Au profit de l’ubiquité,
Ici, dans le cauchemar étouffant,
Ailleurs, dans notre création…
Au plafond de nos tragédies,
Je creuse à mains nues l’air tremblant
De l’invivable.
Avènement de la corde et du bois…
C’est l’âme du violon qui nous remet en perspective.
Une fleur… une autre identique…
Autant de plaies qui se referment…
On doit s’émerveiller du chant des rudérales
Au plus infect des immondices.
Un alpha de sonate…
Un brouillon de chef-d’œuvre.
Une prière aux ciels de l’Homme en majuscule…
Une éternité sans visage…
Ce que fait revenir en nous
Ce passage en beauté
Nous prend à la gorge aux dépens
De la mort qui joue l’arc-en-ciel
Au-dessus des cheminées rouges.
Inventions de la main… pulsions du cœur…
Ampleur du geste au-delà de nos doigts…
Fleurs et fruits sur des arbres morts…
Je fais le procès des horreurs,
Et jette sous les pas des condamnés à mort
La tiédeur du velours.
Comme si ce qui sort vivant
Du corps à corps
Était un accord à sauver,
De l’infernal au paradis d’une œuvre.
Quand la beauté prend le dessus,
L’enfer me ment qui se prétend fatal.
La couronne des barbelés
Se met aux vibrations de la sonate…
Le violon sonne faux,
Il joue juste et il nous sublime.
Dépasser le tranchant des emplois du temps mort,
L’aboiement des chiens-loups,
Les corps malveillants des gardiens…
Il faut aller jusqu’au bout des douleurs,
Pour que la beauté se dilate encore.
Se fonder sur l’absence,
Élever nos passions,
Et traverser la pluie des cendres.
Même ébréché, le tremblement de la musique
Apporte à l’univers un jour de substitut.
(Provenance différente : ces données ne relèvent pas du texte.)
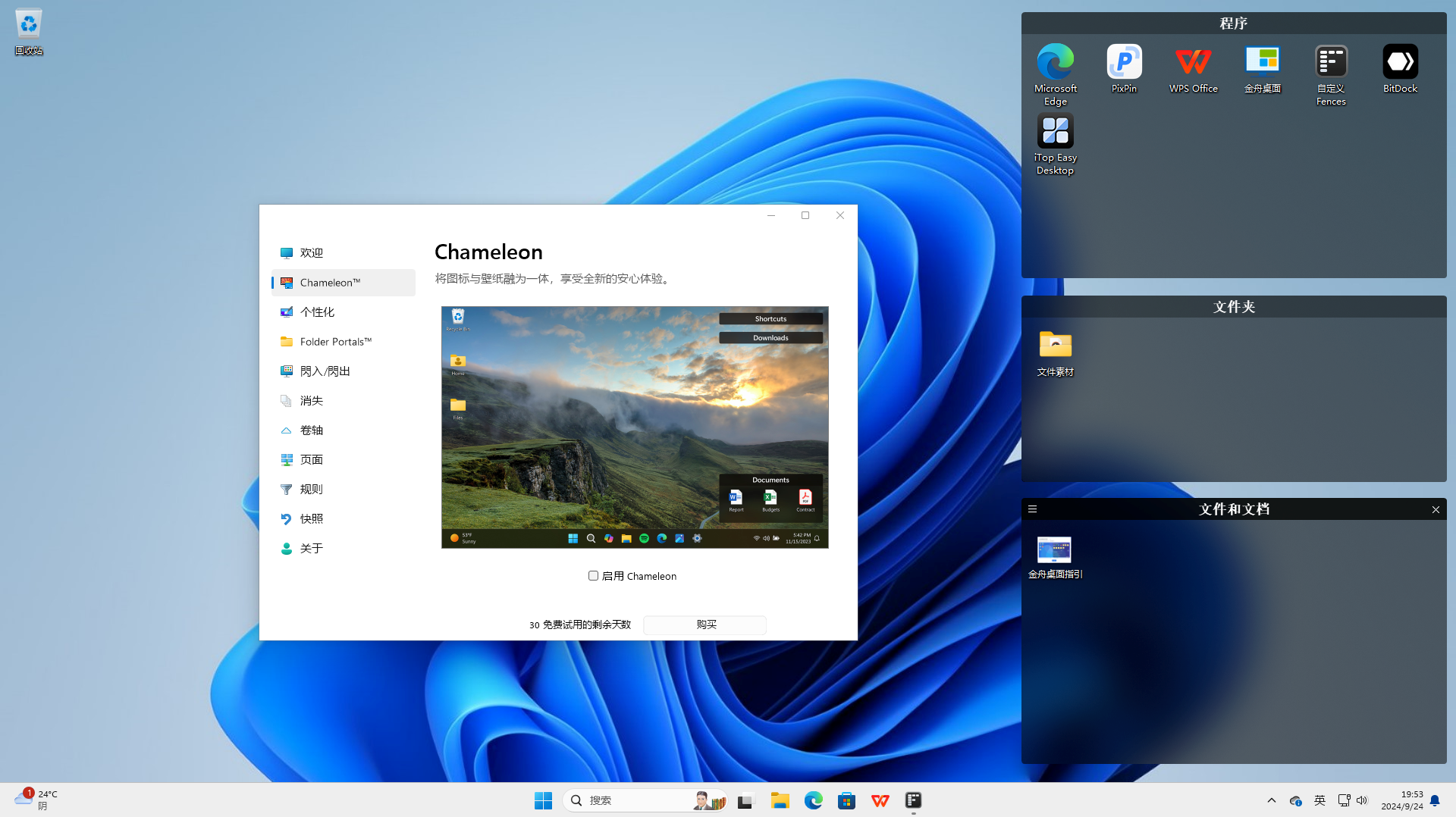Image resolution: width=1456 pixels, height=817 pixels.
Task: Close the 文件和文档 fence
Action: point(1436,509)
Le temps mis à l’envers nous ramène à l’enfance.
À la naïveté première…
À supplier l’inexprimable,
On dessine une icône
Où brille un dieu qui reprend souffle.
Douleur et joie…
D’intelligence avec ce qui est beau,
L’univers se délivre.
De quoi sourire et rayonner,
Malgré nos lèvres purulentes…
Insulter nos bourreaux.
Ce qui se cache est plus réel
Que l’horreur qui nous prend de force.
Le violon nous réconcilie
Avec la vérité qui nous retrouve.
Silencieux cris du secret de nos cœurs,
Un coup-de-foudre en beauté se déploie
Spiralé ascendant
Comme un éclat d’or dans la boue.
Nous sommes morts assez souvent
Pour exiger de la Lumière.
Un chemin dans le ciel
Avec ses frôlements d’oiseaux…
C’en est fini de la nuit du plein jour.
En écho parfait, la Lumière...
Son âge d’or.
Ainsi que dans l’amour,
Nos corps rendus à leurs vertiges…
Autant d’échappées belles !
Pénétrant sa douleur,
Je passe autour d’un corps qui va être pendu
La maternité de mes bras,
Et la beauté qui ne connaît ni temps mauvais
Ni repli carcéral.
Que peut le temps de l’ici-bas
Quand il est remplacé par de l’intemporel ?
Je donne ainsi la mort à cette actualité qui tue.
Un air, achevé en majeur,
Prend le parti de nos résurrections.
Dans ce non-lieu de l’infini,
La beauté… l’oubli… le silence…
Au moindre coup de l’archet sur les cordes,
Il n’est question que d’immortalité.
Même si la mort nous engloutissait,
Notre envol est irréversible,
Et la vie revient de l’erreur humaine.